To: None <tls@rek.tjls.com>
From: Steven M. Bellovin <smb@cs.columbia.edu>
List: tech-security
Date: 03/25/2006 17:17:08
On Sat, 25 Mar 2006 13:15:29 -0500, Thor Lancelot Simon
<tls@rek.tjls.com> wrote:

> On Sat, Mar 25, 2006 at 01:07:22PM -0500, Steven M. Bellovin wrote:
> > On Sat, 25 Mar 2006 12:37:07 -0500, Thor Lancelot Simon
> > <tls@rek.tjls.com> wrote:
> > 
> > I like what you said, but I want to call attention to one point:
> > >
> > > As Kirk said to me years ago, the idea was to
> > > provide a simple, even provably-correct, means of dramatically limiting
> > > the extent of any system compromise
> > 
> > I'd like to retain the focus on "simple, even provably-correct".  Any
> > new scheme should be high assurance.
> 
> What Elad's done with kauth is, viewed one way, to gather all the individual
> if-statements that implemented the old "security level" framework -- and
> many other privileged operations besides -- into one central authorizer.

Understood.
> 
> This makes the code where the old if-statements were more complex, because
> it calls out to other code; but, conversely, it means that to see all the
> tests, you only have to look in one place.  The major issue of correctness
> becomes, then, not "are there tests everywhere they are needed", but
> instead "is the code that implements all the tests correct".

Not really.  Have a look at
http://www.usenix.org/publications/library/proceedings/sec02/zhang.html
-- it describes an automated analysis of the Linux kernel to ensure
that certain checks were done at the right points.
> 
> That the total size of the code has expanded is a concern.

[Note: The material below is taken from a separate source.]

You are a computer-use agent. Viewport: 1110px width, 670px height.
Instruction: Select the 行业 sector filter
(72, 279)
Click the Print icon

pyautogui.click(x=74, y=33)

I'm less concerned with the efficiency (a concern others have
expressed) than with the correctness of the larger code.
> 
> Either way, you must either trust or prove that the code testing for the
> set of prohibited operations is correct, in order to be able to trust
> your proof that _if_ the following operations are prohibited, _then_ X,
> for whatever X.  The job of getting the sets of permissions right is
> the same for either implementation, I think.
> 
That's where we disagree.  I'm concerned not just with assurance for
the programmer, but for the administrator of such a system.  With the
new scheme, when you set certain flags, do you have a clear
understanding what is and isn't possible for an attacker?  Securelevel
can be described in a few paragraphs; you know what you're getting
(modulo code bugs, but that's not what I'm talking about here).